Officials ask for court order in dispute

NEW CUMBERLAND – Escalating a property dispute dating back to last year, Hancock County commissioners are asking for a court order to keep public access to Hancock County Magistrate Court open.

Court employees were greeted Wednesday morning by caution tape, orange spray paint and pylons, and “keep out” signs posted around the area between the court building and the office of attorney Lawrence Manypenny, who claims ownership of the land on which the court sidewalk and enclosed staircase sit.

The signs say “private property,” but that remains an open question – until the matter can be settled in court. Some court patrons appeared bewildered by the barriers as they walked unimpeded past the building on Thursday.

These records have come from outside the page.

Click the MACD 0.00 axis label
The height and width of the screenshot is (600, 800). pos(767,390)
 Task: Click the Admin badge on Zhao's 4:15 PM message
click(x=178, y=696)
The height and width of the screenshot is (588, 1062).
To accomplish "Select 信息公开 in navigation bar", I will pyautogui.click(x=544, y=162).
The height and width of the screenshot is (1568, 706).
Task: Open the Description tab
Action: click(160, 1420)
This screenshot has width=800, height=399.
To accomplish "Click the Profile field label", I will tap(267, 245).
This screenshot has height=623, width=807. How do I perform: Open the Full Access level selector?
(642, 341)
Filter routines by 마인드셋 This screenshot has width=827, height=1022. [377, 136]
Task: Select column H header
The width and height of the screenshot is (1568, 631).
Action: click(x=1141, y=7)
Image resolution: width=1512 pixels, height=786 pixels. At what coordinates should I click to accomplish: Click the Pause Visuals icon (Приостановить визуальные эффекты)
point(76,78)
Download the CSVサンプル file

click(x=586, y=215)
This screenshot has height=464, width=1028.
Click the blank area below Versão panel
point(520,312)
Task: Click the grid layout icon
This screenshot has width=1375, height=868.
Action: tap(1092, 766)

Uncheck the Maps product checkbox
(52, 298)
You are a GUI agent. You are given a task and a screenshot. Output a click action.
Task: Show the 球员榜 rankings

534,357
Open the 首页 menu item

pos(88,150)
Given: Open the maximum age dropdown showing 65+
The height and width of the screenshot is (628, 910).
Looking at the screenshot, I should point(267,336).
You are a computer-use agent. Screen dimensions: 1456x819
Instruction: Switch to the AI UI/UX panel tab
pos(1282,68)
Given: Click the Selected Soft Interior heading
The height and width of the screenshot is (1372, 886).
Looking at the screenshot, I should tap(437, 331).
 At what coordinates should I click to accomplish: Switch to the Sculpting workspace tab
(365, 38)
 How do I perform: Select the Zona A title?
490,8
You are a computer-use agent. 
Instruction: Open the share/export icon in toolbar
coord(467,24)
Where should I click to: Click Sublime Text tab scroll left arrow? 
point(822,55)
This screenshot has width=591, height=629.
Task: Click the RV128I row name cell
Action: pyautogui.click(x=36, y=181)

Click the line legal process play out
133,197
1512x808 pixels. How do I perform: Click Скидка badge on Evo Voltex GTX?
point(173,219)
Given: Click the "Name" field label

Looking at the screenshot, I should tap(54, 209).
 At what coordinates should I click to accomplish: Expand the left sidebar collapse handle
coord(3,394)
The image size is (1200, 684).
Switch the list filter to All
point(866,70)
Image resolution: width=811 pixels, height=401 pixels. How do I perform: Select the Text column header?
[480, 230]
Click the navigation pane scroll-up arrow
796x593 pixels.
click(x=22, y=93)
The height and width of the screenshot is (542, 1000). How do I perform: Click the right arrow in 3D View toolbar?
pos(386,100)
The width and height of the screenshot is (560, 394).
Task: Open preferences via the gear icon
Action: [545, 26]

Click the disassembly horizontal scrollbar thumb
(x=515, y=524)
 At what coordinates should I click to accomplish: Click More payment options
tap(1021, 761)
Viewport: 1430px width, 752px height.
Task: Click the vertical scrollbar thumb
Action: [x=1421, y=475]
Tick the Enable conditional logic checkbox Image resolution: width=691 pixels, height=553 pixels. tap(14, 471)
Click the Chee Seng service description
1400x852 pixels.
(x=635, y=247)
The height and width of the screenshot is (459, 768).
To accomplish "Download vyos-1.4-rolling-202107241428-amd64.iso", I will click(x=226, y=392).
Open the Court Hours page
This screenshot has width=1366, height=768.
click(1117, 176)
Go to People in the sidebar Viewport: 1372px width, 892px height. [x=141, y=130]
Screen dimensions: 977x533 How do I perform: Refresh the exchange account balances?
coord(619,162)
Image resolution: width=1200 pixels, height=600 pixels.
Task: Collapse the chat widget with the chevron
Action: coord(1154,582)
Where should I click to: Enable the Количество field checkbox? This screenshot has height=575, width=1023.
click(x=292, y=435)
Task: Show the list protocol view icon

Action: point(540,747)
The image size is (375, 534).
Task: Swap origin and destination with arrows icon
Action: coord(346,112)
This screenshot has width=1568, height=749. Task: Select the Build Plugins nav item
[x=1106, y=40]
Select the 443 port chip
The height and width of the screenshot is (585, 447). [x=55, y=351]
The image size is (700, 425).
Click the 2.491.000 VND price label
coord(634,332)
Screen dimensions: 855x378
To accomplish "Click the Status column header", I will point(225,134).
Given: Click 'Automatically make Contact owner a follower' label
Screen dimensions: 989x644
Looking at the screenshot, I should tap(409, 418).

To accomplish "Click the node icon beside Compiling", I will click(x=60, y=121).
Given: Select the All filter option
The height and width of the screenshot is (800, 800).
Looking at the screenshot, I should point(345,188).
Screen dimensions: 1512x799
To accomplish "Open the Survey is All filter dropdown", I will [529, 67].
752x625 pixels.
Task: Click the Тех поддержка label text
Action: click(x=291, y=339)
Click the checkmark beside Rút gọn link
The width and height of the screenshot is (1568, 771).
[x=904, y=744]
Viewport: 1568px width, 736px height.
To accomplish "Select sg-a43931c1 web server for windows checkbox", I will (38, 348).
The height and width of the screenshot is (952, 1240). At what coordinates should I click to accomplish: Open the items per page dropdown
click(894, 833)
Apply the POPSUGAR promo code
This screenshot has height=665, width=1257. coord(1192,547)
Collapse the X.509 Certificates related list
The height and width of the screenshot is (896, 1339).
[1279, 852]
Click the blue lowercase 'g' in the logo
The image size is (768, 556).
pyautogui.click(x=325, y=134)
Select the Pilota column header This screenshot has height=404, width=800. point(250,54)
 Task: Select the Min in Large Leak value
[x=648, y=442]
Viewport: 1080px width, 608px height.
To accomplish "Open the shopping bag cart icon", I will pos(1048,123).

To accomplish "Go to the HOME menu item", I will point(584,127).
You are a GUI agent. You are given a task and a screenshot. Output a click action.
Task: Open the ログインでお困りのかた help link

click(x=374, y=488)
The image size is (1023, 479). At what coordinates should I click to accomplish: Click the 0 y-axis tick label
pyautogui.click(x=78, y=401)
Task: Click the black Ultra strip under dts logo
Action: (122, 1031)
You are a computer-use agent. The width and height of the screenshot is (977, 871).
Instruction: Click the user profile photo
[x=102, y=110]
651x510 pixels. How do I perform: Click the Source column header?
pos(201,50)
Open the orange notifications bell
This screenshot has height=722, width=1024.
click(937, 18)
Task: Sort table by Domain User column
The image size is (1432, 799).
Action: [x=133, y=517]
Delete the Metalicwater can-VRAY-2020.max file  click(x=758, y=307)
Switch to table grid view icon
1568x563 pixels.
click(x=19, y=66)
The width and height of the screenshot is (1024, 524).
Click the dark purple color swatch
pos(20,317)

Commissioners declined to discuss the legal action they took on Wednesday, deferring questions to their legal counsel, assistant prosecutor Bill Fahey, who also declined comment. Manypenny could not be reached for comment.

But the motion filed Wednesday in Hancock County Circuit Court asserts that commissioners own the disputed piece of property and that Manypenny’s office prepared the deeds more than 30 years ago.

The motion, filed against Manypenny and his wife, Connie, says the commissioners bought the land in three separate purchases in 1976 and 1982. “All said parcels were obtained through Lawrence Manypenny and his predecessor law firms performing the legal work thereon,” it said.

Manypenny claims otherwise, stating in previous letters to the county commissioners that he owns the property in question. Manypenny wants to expand his offices and believes commissioners should compensate him for the use of the land he says is his.

In a November letter addressed to Fahey, Manypenny reiterated his claim of ownership and said he may take steps to exercise control over the property.

The commissioners’ motion questions why Manypenny would make an issue of the property ownership matter now, after 30 years of the stairwell and sidewalk being used for ingress and egress. “The operation of the Magistrate Court is an essential governmental operation for Hancock County,” it said.

To remedy the situation, the motions states that a “constructive easement” should be imposed to permit the public’s continued use of the building or the county may have to exert eminent domain.

“(The Manypennys) are effectively obstructing justice by attempting to impede access to a Magistrate Court by its officials, its employees and the public at large who are entitled to the continued use of the structure,” the motion said.

The motion asks Hancock County Circuit Court Judge James P. Mazzone for an immediate injunction ordering the removal of all “barriers, tapes, trespassing signs and any other obstruction to the sidewalk, the stairwell or the premises.”

Manypenny’s response included a letter asking for Mazzone to delay action until a full hearing on the matter can be held.

The motion also asks for a final determination to be made on the “proper boundary line” between the two buildings.